## EXTRACTED DATA
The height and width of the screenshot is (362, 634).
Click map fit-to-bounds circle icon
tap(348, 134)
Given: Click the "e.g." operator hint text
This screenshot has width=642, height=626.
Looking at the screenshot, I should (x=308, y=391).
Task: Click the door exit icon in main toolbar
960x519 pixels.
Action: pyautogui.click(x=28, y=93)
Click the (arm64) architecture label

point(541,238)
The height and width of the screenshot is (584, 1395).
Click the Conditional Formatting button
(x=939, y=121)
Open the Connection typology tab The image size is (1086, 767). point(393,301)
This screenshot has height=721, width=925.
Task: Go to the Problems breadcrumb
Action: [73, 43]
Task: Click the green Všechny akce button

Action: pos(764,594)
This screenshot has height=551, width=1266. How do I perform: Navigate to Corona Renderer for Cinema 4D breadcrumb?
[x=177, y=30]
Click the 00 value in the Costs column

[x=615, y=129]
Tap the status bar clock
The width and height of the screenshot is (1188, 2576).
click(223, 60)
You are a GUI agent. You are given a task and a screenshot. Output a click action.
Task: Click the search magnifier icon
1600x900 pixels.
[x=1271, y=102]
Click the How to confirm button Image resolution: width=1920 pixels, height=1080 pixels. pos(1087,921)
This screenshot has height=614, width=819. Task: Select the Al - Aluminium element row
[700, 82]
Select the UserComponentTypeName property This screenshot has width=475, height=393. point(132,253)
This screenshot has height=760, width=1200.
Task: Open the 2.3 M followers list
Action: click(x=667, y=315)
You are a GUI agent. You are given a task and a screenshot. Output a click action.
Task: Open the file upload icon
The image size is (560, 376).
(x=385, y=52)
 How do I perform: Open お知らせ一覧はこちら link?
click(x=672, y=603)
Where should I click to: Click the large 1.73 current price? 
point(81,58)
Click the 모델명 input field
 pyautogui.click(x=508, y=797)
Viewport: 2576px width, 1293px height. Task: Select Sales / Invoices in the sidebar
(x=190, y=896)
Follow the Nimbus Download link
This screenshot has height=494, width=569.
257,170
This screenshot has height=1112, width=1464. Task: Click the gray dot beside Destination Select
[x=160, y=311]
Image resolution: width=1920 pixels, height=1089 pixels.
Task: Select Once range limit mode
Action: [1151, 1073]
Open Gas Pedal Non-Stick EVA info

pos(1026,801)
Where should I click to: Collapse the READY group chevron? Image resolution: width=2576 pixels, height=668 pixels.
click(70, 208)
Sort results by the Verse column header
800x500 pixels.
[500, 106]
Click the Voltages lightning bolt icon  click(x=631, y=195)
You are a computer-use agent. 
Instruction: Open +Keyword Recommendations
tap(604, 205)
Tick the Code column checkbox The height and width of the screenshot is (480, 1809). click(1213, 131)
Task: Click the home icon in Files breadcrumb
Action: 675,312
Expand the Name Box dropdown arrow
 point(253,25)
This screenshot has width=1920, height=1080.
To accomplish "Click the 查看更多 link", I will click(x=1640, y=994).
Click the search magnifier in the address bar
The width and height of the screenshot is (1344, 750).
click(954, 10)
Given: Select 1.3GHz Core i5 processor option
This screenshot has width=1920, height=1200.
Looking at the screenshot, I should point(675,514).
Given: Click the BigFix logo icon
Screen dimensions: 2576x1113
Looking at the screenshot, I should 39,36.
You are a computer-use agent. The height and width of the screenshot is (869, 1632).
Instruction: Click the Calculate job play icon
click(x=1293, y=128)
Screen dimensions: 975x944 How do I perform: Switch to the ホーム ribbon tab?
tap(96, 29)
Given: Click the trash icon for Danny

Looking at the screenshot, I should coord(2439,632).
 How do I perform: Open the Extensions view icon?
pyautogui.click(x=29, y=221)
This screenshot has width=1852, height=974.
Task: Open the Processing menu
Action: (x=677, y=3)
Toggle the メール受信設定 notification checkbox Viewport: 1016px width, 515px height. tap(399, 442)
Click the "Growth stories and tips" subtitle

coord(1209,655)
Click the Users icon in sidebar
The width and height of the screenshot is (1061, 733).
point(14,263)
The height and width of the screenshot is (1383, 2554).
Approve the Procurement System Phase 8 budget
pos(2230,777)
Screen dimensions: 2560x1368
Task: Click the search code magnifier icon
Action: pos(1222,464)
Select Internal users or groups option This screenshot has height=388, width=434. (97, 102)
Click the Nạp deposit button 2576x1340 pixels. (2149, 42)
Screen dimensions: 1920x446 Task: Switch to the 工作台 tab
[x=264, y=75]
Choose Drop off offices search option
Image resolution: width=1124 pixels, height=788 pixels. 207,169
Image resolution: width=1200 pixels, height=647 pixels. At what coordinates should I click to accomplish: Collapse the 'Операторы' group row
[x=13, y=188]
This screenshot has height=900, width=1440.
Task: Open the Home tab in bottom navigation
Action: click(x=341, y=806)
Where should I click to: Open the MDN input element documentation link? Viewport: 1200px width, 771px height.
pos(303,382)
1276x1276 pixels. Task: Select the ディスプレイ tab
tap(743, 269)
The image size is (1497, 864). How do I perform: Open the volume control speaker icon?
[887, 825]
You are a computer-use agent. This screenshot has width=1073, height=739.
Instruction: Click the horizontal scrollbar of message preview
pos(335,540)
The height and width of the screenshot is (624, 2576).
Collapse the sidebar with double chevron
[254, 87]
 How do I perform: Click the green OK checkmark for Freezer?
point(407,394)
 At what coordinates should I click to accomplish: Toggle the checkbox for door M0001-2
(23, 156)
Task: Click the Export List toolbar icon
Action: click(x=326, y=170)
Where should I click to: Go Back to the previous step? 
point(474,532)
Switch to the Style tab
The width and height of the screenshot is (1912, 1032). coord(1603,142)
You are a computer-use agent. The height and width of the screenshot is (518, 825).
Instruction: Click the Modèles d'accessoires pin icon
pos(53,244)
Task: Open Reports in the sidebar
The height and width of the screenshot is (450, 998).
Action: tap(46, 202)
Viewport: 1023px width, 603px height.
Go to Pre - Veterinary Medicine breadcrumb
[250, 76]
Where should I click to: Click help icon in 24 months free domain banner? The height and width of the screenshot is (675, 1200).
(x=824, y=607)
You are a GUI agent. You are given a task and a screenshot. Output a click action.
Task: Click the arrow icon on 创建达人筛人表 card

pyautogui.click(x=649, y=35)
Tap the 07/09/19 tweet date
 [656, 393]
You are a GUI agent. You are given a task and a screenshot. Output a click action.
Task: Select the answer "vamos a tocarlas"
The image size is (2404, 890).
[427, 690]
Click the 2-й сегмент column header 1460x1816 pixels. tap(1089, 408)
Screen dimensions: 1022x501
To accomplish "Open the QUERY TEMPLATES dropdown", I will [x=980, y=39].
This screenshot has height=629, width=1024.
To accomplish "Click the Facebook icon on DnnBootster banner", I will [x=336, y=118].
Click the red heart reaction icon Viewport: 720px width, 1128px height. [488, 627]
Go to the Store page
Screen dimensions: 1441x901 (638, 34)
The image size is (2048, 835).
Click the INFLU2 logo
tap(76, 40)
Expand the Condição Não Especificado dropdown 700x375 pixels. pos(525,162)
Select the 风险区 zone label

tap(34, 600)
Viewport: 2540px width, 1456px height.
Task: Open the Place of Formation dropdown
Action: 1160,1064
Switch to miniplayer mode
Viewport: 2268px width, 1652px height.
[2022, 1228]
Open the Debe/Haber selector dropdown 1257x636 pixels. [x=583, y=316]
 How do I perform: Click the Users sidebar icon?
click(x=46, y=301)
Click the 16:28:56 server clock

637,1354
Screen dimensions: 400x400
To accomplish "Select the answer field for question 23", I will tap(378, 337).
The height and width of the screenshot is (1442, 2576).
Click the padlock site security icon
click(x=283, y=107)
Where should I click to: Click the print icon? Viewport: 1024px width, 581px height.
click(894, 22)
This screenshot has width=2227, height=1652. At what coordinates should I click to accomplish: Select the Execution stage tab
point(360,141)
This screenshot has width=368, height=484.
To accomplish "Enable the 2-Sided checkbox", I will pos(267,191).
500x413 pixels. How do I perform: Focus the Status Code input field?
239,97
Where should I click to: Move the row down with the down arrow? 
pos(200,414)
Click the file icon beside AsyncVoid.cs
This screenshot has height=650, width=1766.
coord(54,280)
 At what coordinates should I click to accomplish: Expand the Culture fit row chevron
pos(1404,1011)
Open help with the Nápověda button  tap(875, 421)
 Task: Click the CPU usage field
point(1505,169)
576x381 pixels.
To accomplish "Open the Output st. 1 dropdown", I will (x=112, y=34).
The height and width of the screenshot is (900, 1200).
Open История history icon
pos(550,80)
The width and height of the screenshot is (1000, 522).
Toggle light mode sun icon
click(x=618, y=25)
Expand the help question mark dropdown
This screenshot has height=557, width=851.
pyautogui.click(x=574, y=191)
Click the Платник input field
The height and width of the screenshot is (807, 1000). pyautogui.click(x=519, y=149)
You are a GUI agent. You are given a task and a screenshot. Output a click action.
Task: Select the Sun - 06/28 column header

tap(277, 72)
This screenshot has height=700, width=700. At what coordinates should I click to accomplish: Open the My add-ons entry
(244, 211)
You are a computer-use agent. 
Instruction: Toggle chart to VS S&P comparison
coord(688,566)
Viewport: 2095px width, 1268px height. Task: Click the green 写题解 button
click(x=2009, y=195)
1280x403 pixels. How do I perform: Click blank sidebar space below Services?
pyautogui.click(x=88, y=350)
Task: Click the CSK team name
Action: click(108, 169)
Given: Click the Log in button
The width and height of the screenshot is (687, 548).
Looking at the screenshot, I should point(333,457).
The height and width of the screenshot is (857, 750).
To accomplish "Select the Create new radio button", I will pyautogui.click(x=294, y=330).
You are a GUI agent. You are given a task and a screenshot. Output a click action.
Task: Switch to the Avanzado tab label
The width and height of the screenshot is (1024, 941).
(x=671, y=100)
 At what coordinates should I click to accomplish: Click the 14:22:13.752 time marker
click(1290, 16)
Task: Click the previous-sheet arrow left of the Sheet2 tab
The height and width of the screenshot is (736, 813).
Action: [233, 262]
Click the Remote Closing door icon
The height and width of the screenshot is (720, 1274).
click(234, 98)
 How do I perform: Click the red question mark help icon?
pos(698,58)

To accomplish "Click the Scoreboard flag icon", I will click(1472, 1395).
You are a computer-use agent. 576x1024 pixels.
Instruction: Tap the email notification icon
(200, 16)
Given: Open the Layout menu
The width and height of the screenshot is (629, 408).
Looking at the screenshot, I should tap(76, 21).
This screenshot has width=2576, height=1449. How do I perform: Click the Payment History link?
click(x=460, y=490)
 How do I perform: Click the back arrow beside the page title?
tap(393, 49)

## TASK GOAL
Please count the lines of the data above that contain the string "size", and reply with the number alone.

## ANSWER FOR THIS EXERCISE
5